Oatly is adamant its oat-based milk drinks have proved resilient to the price increases initiated to ward off input-cost inflation.
Toni Petersson, the CEO of the Swedish milk-alternatives firm, described the demand for plant-based dairy as “very sticky” as he faced analysts’ questions in the wake of Oatly’s second-quarter results.
Analysts were eager for more detail after Petersson had noted in the earlier results commentary that the challenging operating environment was affecting the take-up rate to attract consumers to milk alternatives when many purse strings were tightening from the inflationary impact on household budgets.

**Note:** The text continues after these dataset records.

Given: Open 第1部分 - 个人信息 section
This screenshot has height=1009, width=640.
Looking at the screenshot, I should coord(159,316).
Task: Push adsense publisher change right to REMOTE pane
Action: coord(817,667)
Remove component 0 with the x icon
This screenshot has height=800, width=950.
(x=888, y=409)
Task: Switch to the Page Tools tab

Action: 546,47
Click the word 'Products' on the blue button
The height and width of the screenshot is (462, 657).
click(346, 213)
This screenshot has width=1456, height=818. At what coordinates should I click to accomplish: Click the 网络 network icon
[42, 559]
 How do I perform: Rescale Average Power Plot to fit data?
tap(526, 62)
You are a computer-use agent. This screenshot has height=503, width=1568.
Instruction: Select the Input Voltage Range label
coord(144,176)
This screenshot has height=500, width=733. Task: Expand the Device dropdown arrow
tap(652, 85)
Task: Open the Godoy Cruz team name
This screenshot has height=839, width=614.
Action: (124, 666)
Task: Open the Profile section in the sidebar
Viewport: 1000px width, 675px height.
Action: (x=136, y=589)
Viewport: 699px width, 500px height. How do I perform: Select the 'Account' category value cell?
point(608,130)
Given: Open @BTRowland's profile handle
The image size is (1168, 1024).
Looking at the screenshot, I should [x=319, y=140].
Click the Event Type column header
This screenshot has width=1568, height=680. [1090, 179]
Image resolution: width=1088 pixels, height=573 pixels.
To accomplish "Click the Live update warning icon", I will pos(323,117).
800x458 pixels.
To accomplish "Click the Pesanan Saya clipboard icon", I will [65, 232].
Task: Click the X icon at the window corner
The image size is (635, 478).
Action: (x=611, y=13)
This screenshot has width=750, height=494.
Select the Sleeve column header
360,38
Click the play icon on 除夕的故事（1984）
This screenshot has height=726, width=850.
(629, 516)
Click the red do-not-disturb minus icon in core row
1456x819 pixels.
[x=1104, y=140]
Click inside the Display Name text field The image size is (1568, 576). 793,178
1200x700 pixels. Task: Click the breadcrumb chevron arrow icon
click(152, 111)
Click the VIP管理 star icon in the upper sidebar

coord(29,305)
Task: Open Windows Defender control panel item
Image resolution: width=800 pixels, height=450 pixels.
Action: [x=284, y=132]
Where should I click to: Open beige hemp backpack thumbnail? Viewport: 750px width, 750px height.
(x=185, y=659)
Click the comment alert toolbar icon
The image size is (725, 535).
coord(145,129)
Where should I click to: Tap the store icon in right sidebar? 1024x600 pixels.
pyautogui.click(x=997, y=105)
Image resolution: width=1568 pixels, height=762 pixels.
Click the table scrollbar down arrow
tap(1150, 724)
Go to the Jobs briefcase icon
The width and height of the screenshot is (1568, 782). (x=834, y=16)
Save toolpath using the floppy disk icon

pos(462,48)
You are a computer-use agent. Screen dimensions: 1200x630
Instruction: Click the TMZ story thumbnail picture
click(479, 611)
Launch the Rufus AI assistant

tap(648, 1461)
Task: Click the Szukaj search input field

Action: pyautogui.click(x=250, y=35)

“We believe the macroeconomic uncertainty has impacted the speed at which we are able to expand our distribution footprint in foodservice and new markets, and the pace at which we have been able to convert new consumers from dairy to plant-based milk is taking longer than we had hoped for and we expect this to continue for the remainder of the year,” Petersson had said.
However, the CEO implied on the analyst call that it was more about maintaining the speed of growth in oat-milk sales.
“Plant-based is very sticky. This is not about demand, this is about the pace of growth, and how fast you can recruit new consumers into the pace,” he said.
“We don’t see price elasticity due to price increases. Our velocity performance remained outstanding, and strong, and stable,” Petersson countered when asked if the price premium was a barrier for new entrants, particularly in these inflationary times.
CFO Christian Hanke clarified in his opening remarks that price increases had been “broad-based” in Oatly’s EMEA and US markets across both the retail and foodservice channels “to offset the portion of the inflation we are experiencing from raw materials, logistics, energy, and labour, globally”.
He added that another price rise was initiated on 1 August in the EMEA region on top of an increase in May, taking pricing for the year to “double digits”.
Hanke explained on the call: “We expect inflation to increase our total cost with another 5% to 6% in the coming quarters, compared to where we are today in the second quarter. We have slightly increased inflation level expectations for 2022 versus 2021, compared to where we were when we reported in our first [quarter] earnings call. Now, I would expect, on a consolidated level, low double-digits globally.”
In Petersson’s prepared comments, the CEO said Oatly continues to see “tremendous consumer demand and growth momentum, even though the massive dynamics that we face in each region are very different”, with expectations for “accelerated growth” in the second half.
He added: “In spite of these challenges and the recent change in consumer spending, the plant-based dairy category has proven to be resilient and continues to grow, reflecting how consumers have adopted our products into their everyday life. We have a long runway to expand in neighbouring markets that are ripe for disruption.”
With further pricing in Europe not ruled out, Petersson was asked how Oatly is stacking up against the competition in oat-based drinks and soy alternatives, after Hanke had stated the business remains “a market leader with [a] clear velocity of performance against our competitors” across its “key” markets.
“First of all, no increased price elasticity due to the price increases that we made in Europe. And also, the relative price gap between us and the competition is overall the same. So nothing has really changed from that perspective,” he said. “I think our position has remained extremely strong, especially in Europe, through this turmoil.”
Oatly has cut its full-year sales outlook due to the challenges, after reporting second-quarter revenue of US$178m. But the Malmo-based business remains loss-making, with a $72m loss, wider than $59.1m a year earlier.
Noting the other market challenges – foreign-currency rates, the war in Ukraine, and the ongoing impact from supply chain constraints related to the pandemic, particularly in Asia – revenue for the year through December is now expected at $800-830m, representing growth of 24% to 29% over 2021.
On a constant-currency basis, the company expects $835-865m, an increase of 30% to 34%.
At the time of the first-quarter numbers in April, Oatly was targeting $880-920m, or 37-43% growth.
Despite Oatly’s stated position against the competition, Hanke said on the call: “Given the many uncertainties in the macro environment in EMEA, ranging from the war in Ukraine, to rising inflation, and interest rates, and changing retail dynamics, we are taking a more cautious approach in our outlook for the remainder of the year.”